NACIENDO CIENCIA

Caminar de su mano siempre había sido una aventura, pero desde que sus preguntas se hundían cada vez más en la necesidad de saber, aquellos paseos se habían tornado cuanto menos inquietantes, fascinantes.
Todo la hacía revolverse, cada paso era distinto, tenía una vibración más compleja, más armónica.
El viento en su pelo había pasado de ser un jugueteo del aire a convertirse en un par de fuerzas que se abrazaban para girar, uno a uno, aquellos bucles dorados.
El color de las hojas que cambiaba al criterio del tiempo ya no era magia ni acuarela, era una cuestión a resolver en la escasa duración de nuestra vuelta a casa tras el colegio.
El porqué de la forma de las nubes, la libélula suspendida viendo su reflejo en estanque, el avión que marca su camino en el azul de un cielo que debería ser incoloro como el aire, el olor de una rosa que queda impregnado en sus manos al tocarla, la dureza de las rocas que flotan al lanzarlas contra el río.
Intentar esquivar aquellas dudas con respuestas ambiguas no era más que un refuerzo su insistencia, de su impaciencia inquisitiva. Directamente, no le servía.
El sabor salado de sus lágrimas, el manifiesto hedor fétido de la muerte, la penumbra, la sombra, la niebla.
¿Y si el fuego fuera frio, sería fuego? ¿Y si somos los nosotros los que giramos alrededor de la Luna? ¿Y si se evaporara todo el agua de repente, nos llovería todo en un segundo?
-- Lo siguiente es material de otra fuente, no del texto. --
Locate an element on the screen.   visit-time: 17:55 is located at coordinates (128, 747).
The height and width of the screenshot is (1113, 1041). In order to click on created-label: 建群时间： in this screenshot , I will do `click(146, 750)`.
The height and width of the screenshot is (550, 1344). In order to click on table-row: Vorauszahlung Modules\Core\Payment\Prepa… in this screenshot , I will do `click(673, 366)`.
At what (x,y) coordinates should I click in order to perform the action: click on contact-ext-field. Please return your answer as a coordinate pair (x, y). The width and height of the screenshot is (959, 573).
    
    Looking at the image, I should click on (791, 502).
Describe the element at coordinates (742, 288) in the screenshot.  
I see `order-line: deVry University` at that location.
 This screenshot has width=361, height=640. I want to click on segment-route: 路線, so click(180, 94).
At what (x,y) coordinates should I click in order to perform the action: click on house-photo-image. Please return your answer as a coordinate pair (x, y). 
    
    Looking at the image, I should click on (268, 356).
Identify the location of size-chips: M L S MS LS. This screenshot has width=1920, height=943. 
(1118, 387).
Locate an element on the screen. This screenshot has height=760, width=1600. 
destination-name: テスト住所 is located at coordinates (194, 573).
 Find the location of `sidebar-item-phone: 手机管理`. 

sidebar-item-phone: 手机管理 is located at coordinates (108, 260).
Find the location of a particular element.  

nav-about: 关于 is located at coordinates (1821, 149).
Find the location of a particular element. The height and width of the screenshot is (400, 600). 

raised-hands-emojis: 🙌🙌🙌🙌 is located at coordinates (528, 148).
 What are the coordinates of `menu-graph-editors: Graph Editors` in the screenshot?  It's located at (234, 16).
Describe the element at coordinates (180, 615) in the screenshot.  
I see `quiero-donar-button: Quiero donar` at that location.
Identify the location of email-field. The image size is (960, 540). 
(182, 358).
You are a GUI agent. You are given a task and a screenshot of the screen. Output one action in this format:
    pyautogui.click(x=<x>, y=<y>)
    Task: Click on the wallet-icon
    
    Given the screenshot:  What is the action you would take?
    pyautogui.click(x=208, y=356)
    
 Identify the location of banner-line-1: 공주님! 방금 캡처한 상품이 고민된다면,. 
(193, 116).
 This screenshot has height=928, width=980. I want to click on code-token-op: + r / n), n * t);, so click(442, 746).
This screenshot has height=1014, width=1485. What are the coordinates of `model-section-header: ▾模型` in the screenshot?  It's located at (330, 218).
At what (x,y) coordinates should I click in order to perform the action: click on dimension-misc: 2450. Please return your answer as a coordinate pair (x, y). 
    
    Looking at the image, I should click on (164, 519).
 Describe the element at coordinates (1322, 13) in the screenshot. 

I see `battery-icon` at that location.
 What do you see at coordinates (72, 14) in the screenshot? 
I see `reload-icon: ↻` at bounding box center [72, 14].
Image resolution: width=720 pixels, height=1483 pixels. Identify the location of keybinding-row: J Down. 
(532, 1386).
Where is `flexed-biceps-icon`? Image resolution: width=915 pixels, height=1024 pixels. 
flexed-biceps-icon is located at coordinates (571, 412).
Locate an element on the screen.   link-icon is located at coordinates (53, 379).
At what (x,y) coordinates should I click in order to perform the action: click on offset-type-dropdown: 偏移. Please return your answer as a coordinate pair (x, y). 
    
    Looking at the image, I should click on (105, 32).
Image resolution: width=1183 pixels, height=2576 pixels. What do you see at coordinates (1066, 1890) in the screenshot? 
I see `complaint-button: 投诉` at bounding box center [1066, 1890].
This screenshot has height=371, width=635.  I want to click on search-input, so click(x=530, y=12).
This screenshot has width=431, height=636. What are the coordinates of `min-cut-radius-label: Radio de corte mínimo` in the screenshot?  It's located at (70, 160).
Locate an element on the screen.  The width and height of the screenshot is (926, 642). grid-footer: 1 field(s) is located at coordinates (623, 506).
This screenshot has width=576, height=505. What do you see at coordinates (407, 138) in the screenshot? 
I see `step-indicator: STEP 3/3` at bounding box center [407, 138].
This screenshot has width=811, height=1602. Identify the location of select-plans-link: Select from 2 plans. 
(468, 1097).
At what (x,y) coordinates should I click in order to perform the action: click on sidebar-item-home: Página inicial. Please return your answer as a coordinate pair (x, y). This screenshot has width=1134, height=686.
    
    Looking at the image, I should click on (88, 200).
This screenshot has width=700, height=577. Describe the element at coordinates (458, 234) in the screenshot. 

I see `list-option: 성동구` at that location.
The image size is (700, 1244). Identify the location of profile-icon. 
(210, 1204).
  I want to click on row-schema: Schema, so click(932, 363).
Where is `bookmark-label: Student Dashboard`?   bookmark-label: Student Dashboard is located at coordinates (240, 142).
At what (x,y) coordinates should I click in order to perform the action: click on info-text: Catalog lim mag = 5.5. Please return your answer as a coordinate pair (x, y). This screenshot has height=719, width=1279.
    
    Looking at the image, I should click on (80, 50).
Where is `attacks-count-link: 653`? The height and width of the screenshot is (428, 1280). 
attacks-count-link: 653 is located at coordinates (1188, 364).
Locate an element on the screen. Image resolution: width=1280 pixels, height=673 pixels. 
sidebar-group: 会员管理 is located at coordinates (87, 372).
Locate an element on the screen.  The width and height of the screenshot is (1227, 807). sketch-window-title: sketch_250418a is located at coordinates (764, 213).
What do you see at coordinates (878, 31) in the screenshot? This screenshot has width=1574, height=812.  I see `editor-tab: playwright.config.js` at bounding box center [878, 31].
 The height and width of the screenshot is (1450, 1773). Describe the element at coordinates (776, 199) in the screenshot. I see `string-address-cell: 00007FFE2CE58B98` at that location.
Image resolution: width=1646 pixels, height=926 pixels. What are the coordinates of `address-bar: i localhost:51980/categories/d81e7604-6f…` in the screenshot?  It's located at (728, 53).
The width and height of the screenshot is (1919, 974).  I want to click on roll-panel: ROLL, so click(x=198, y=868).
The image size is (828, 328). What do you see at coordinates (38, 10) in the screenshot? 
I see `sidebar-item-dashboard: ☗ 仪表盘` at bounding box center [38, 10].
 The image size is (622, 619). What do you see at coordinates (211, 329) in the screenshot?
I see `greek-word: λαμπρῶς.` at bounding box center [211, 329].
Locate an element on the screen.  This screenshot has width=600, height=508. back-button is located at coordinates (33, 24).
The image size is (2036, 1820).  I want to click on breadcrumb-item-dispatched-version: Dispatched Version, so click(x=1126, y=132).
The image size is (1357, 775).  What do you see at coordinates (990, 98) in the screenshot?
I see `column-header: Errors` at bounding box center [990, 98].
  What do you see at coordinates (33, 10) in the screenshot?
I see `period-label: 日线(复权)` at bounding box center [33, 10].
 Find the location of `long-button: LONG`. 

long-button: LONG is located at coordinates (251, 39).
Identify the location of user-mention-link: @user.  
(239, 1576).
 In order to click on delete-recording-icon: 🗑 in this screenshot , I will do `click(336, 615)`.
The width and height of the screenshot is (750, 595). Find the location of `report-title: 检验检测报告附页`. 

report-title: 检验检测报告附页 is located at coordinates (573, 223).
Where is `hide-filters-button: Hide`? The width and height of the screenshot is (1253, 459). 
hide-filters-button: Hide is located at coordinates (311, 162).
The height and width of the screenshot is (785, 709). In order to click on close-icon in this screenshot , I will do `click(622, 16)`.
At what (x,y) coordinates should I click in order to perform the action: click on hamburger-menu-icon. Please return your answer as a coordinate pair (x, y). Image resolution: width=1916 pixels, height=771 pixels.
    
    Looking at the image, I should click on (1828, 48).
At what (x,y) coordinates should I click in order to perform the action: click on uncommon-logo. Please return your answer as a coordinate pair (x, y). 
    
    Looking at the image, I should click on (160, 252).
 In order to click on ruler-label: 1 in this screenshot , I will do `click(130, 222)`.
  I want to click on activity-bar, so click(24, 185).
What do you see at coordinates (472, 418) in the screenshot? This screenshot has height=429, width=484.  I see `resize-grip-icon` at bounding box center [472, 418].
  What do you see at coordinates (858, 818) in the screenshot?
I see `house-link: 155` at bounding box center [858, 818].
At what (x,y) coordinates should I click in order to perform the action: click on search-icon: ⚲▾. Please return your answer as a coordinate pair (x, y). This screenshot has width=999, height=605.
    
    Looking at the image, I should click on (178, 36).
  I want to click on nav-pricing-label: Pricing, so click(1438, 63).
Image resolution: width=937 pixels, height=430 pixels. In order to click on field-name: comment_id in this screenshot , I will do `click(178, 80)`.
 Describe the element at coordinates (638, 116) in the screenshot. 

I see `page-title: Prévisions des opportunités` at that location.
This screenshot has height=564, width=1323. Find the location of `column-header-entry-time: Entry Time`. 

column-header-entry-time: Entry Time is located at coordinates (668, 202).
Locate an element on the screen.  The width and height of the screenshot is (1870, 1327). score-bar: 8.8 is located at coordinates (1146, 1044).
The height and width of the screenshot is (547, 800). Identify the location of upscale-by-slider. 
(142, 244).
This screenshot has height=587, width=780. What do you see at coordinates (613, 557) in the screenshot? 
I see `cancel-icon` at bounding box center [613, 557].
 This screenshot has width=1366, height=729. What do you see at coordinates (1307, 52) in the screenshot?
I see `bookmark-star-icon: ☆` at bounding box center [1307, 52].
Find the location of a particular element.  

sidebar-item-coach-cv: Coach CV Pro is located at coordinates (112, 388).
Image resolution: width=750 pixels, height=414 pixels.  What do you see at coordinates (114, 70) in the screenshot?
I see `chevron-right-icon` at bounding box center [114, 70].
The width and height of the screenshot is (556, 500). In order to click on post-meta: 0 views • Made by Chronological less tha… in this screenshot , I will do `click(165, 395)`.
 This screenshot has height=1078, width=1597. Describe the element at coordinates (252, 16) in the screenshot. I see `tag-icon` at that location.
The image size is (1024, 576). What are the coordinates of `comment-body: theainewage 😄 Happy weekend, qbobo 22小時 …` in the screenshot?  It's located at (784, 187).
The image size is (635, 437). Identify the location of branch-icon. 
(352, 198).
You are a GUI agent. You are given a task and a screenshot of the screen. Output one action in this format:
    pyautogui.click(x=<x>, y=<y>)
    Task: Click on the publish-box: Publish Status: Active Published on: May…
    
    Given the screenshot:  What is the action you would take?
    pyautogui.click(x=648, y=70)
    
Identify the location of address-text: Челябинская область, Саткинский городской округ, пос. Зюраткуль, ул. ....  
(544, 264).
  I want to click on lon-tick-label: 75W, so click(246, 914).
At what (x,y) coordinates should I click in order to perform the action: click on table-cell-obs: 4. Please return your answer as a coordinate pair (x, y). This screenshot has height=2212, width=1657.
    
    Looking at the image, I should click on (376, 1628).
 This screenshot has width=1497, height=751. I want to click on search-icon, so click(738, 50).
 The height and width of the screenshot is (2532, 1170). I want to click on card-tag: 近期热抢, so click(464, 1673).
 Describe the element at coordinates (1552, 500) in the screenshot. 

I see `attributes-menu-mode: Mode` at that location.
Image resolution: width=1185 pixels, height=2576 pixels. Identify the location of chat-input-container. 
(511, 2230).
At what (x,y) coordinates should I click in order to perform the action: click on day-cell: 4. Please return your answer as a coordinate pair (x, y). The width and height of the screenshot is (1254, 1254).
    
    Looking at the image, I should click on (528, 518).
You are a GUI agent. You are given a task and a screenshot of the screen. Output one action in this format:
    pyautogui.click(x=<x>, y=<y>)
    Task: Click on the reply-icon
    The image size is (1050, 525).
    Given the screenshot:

Mis silencios se antojaban incómodos para ambas, para ella desasosiego, para mi a ratos impotencia, a ratos evidencia de mi ignorancia.
Nuestros diálogos eran cada día más intensos. Aprendí a redescubrir los amaneceres en sus ojos inquietos , a preguntarme por el desdén de las urracas al dejarse caer con sus alas cerradas, a conmoverme con el afanoso trabajo de las abejas, a trasladarme hasta el interior de los agujeros negros e intentar soslayar sus efectos, a anclarme en el fondo del océano y esconderme de los moluscos gigantes, a correr tras las cometas de papel y forma de rombo de la baraja.
No saber no me hacía peor madre, me hacía mejor pensadora, mejor buscadora, mejor saboteadora de dudas.
Hallar soluciones a sus interrogantes empezó a engendrar un desafío frente a mis miedos y perezas, a conseguir que dilatara nuestros paseos, a enloquecer mis neuronas dormidas, a enamorarme más si cabe de ella.
Preguntarse, descubrir, experimentar, razonar, contrastar, difundir, divulgar, enunciar, amar.
Estaba sucediendo algo hermoso, estaba NACIENDO CIENCIA.